El autismo en el adulto sigue siendo un gran desconocido. Pese a que los TEA entre los niños sean más conocido la realidad de estas personas y sus familias sigue siendo desconocida para la población en general. Ese desconocimiento lleva a que no se le preste atención a su diversidad, en especial por tratarse de trastornos que no llevan aparejados unos marcadores biológicos, sino algunos comportamientos que, además, son muy variables: el diagnóstico y el reconocimiento de una persona con TEA es muy difícil, por lo que muchas veces son discriminados porque los neurotípicos no los entienden, y se enfrentan a situaciones de aislamiento social.
   Características comunes en adultos con síndrome de Asperger (aunque no se dan todas en todos los casos) serían, por ejemplo, comportamiento peculiar, parecer lento para comenzar a hablar, tener obsesiones centrándose en un único (o muy pocos) tema de interés, a menudo se evidencia ausencia de contacto visual durante la comunicación o falta de expresiones faciales, junto a dificultad para comprender el lenguaje corporal de los demás, no les resulta nada fácil entender los sentimientos de otras personas así que a veces aparecen problemas relacionados con las emociones.

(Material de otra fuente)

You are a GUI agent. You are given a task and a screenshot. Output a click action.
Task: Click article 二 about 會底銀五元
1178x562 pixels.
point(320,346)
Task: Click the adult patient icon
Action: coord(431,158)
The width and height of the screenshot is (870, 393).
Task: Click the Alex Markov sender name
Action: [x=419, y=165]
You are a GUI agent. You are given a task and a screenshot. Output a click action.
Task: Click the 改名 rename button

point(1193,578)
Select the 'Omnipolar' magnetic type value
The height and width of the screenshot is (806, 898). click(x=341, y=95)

También es frecuente en los adultos con Asperger la dificultad en el desarrollo y el establecimiento de relaciones, que a menudo parecen confundidos y no son buenos en la interacción lingüística.

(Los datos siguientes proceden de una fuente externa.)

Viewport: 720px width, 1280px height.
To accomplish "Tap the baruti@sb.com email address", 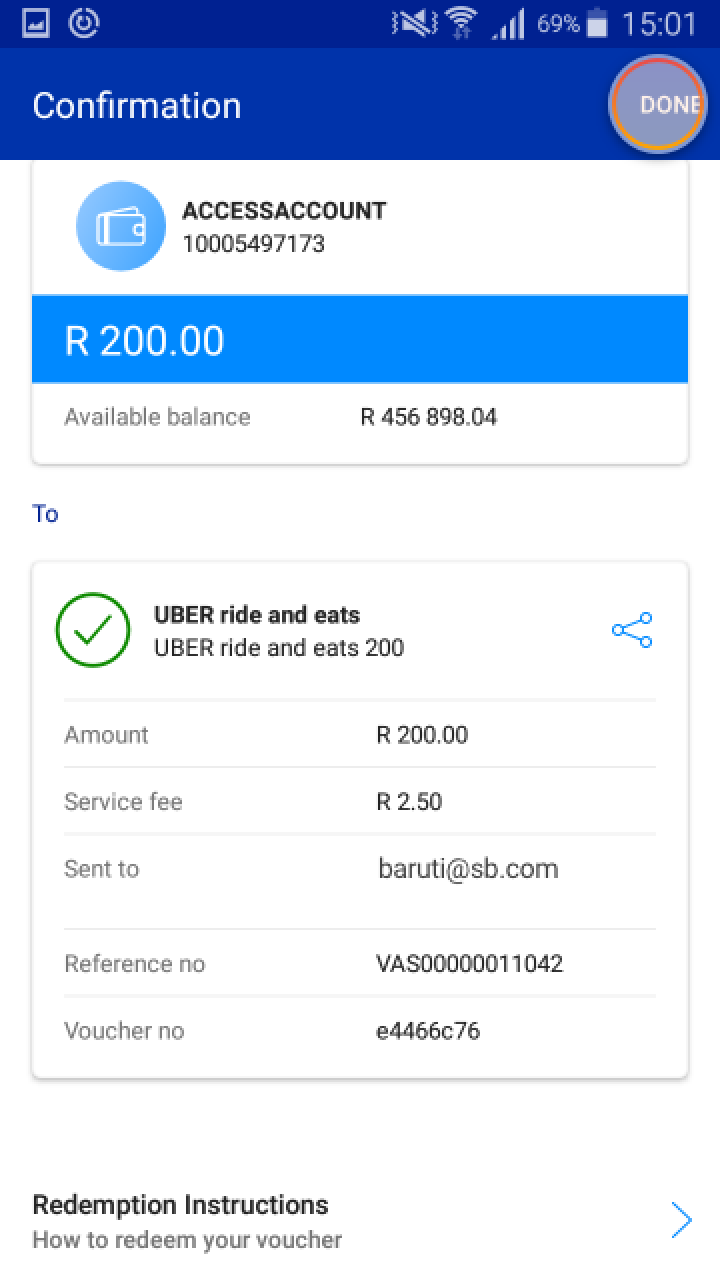I will pos(468,868).
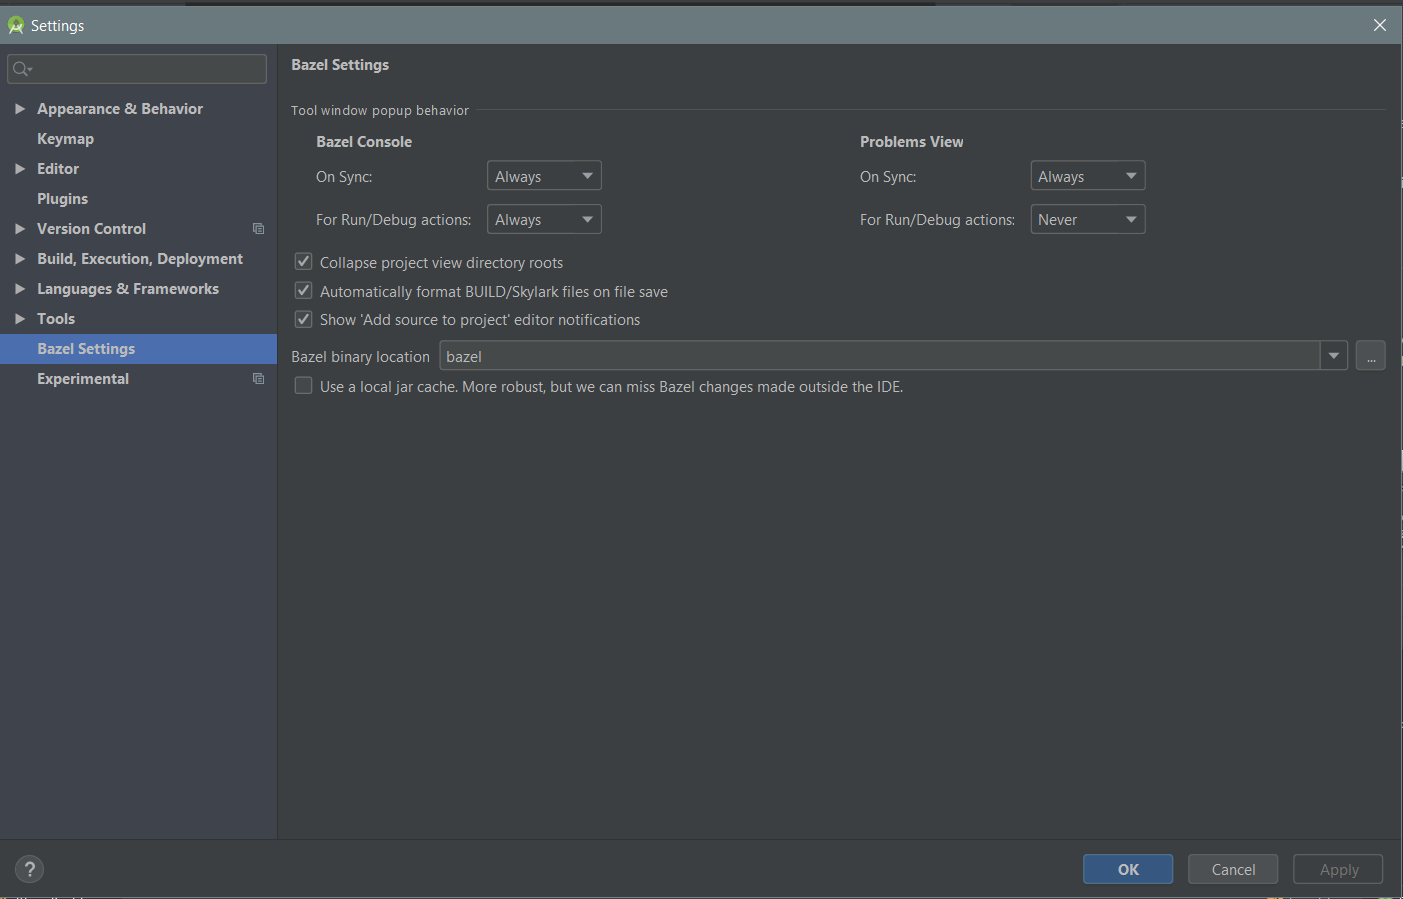Click the modified-settings indicator beside Version Control
The height and width of the screenshot is (899, 1403).
click(258, 228)
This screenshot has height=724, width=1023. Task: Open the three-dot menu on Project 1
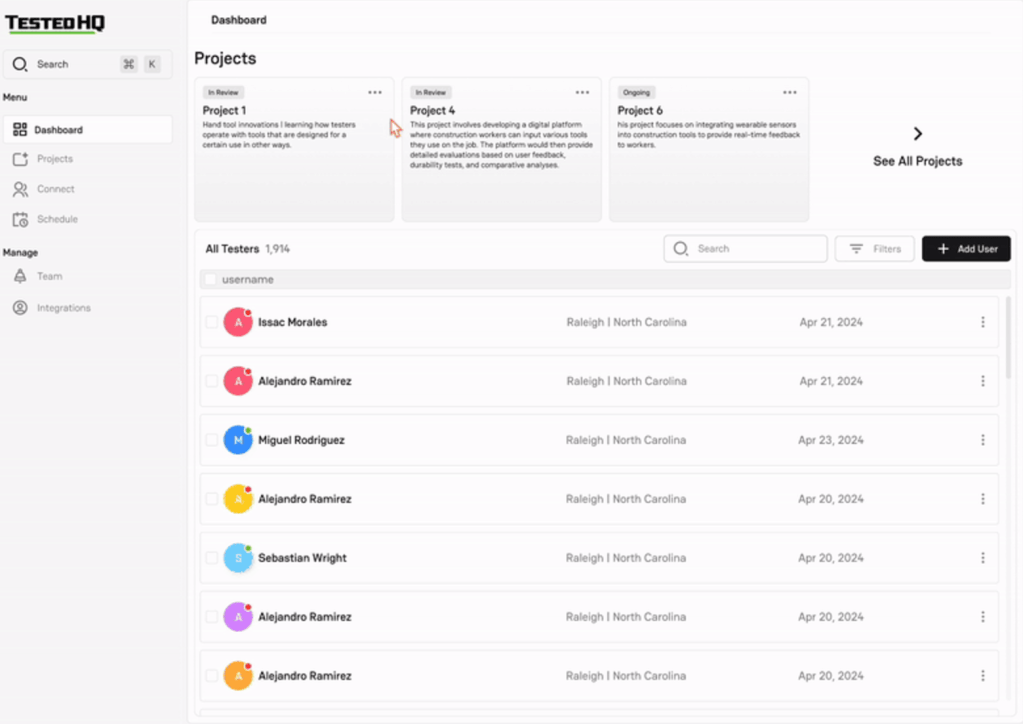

   Suelen acercarse a la gente de manera extraña, incómoda para los otros, ya que les faltan habilidades para participar y disfrutar de conversaciones o de una pequeña charla. Muchos adultos con síndrome de Asperger presentan, además, mala coordinación y a veces presentan baja tolerancia a ruidos fuertes, luces brillantes, etc, por lo que les resultan muy molestas las multitudes. 

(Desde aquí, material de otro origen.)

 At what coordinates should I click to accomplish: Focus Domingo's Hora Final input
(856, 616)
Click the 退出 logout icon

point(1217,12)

   Entre sus necesidades se encuentran los servicios de orientación y asesoramiento (personal y familiar) a los que puedan acudir cuando sea necesario, para recibir, por ejemplo, terapias centradas en la mejora de su autoestima o para favorecer un autoconcepto positivo y realista, que asuman que tienen una forma peculiar de percibir e interpretar el mundo que les rodea, etc. Es útil, pues, la enseñanza explícita sobre las relaciones sociales en general; la mediación social y laboral que les ayude a generar estrategias para desenvolverse con éxito en resolución de conflictos sociales y laborales.